## [Instrução 1]
Traduza para o inglês esta frase do trecho sobre as obras de Gil Vicente: "Gil Vicente nasceu em Guimarães por volta de 1465."
## [Instrução 2]
Prossiga com o trecho sobre as obras de Gil Vicente a partir do ponto em que ele para.

ANÁLISE DAS OBRAS DE GIL VICENTE
“A FARSA DE
INÊS PEREIRA”
X
“O AUTO DA
BARCA DO INFERNO”
Graduando do 3º semestre Marcos Cássio Goulart T278082
Graduandos do 2º semestre Anilton Nunes Cirqueira C387DE8
Márcia R. S. G. Fernandes C362IB7 Marlúcia Oliveira Souza C33BEI6
Priscila Moreira de Souza C3845J0
Resumo: A
Farsa de Inês Pereira é considerada a peça mais divertida e humanista de Gil
Vicente. O aspecto humanístico da obra vê-se pelo fato de que a protagonista
trai o marido e não recebe por isso nenhuma punição ou censura, diferentemente
de personagens de O Auto da Barca do Inferno, que são castigadas por fatos
moralmente parecidos. Inês Pereira é uma típica rapariga, leviana, ociosa,
namoradeira, que passa o tempo diante do espelho a se enfeitar, tendo em vista
um casamento nobre. Gil Vicente critica as jovens burguesas, as alcoviteiras,
os sacerdotes, os judeus simbolizando uma reflexão acerca das mentalidades
medieval e pré-renascentista. No Auto da Barca do Inferno percebe-se a
preocupação existente com a sociedade portuguesa da época, que vivia de luxos e
vícios. O autor enfatiza por meio desse auto que todas as pessoas serão
julgadas. Pode-se compreender que Gil Vicente quis propor aos portugueses uma
reflexão sobre o modo de vida que estavam levando ou como deveriam se comportar
para serem recompensados em seu futuro julgamento finais. Ambas as peças são
uma comédia de costumes e ironiza o modo da sociedade portuguesa daquela época
e ao mesmo tempo são peças intemporais, pois, as personagens da Farsa de Inês
Pereira e da Barca do Inferno podem ser encontradas ainda hoje.
Palavras-chave:
comédia, costumes, sociedade.
INTRODUÇÃO
Este artigo
propõe uma análise das peças “A Farsa de Inês Pereira” e “O Auto da Barca do
Inferno” de Gil Vicente, e compõe o trabalho em grupo da disciplina de
atividades práticas supervisionadas sob a orientação da Professora Martha
Maldonado.
Gil Vicente
nasceu em Guimarães por volta de 1465. É considerado o primeiro grande
dramaturgo português, além de poeta também desempenhou as tarefas de músico,
ator e encenador. De uma forma geral foi o pai do teatro português, ou mesmo do
teatro ibérico, já que também escreveu em castelhano.
As peças se
enquadram no momento de transição da Idade Média para a Idade Moderna, ou seja,
estão ligadas tanto ao medievalismo quanto ao humanismo. Esse conflito faz com
que Gil Vicente pense em Deus e ao mesmo tempo exalte o homem livre.

## [Material fornecido]
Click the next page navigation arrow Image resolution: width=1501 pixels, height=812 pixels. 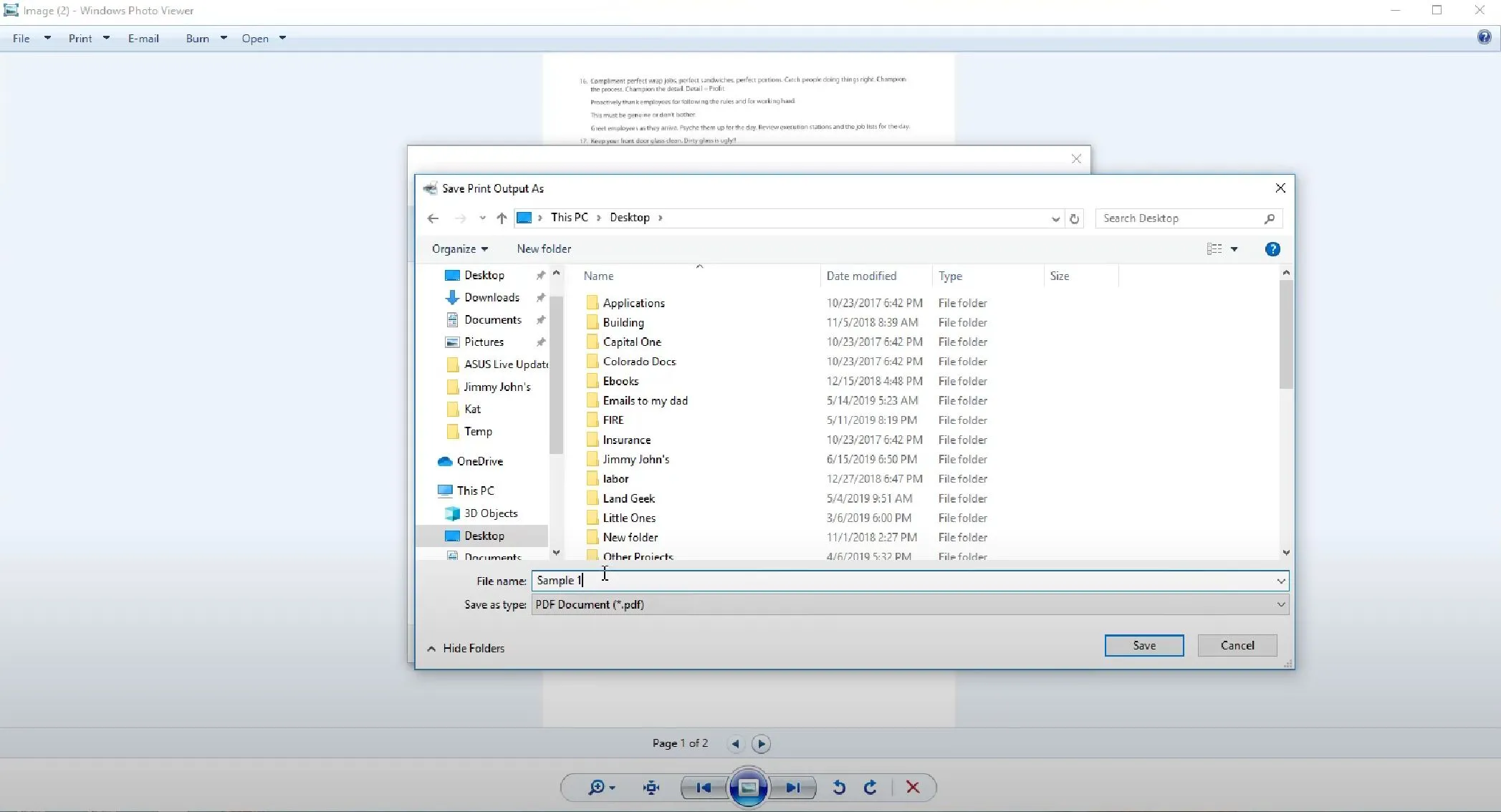761,743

## [Resultado 1]
Gil Vicente was born in Guimarães around 1465.

## [Resultado 2]
“A Farsa de
Inês Pereira” é uma comédia de costumes e ironiza o modo como as moças eram
criadas na tradição portuguesa, onde eram limitadas pela mãe, pelos afazeres
domésticos e o casamento arranjado. As outras personagens: o falso escudeiro,
malandro e covarde; as alcoviteiras, fofoqueiras; os judeus casamenteiros; Pero
Marques, a figura do bom homem, honesto porém ingênuo - todos são satirizados,
e comicamente apresenta a sociedade portuguesa da época.
“O Auto da
Barca do Inferno”, obra apresentada à rainha D. Leonor, em 1517, é a primeira
da trilogia das Barcas. Muitas vezes a mesma se aproxima da farsa, e é
classificada como auto da moralidade. Chama-se de barca do inferno pelo fato de
que a maioria das personagens em cena segue a barca do diabo, é de certa forma
um julgamento das almas, em que muitos são levados para o inferno devido aos
seus pecados em vida.
O Auto da
Barca do Inferno relata a história de pessoas da sociedade portuguesa da época
que, após a morte passam a ser julgadas de acordo com a vida na terrena.
O porquê da escolha?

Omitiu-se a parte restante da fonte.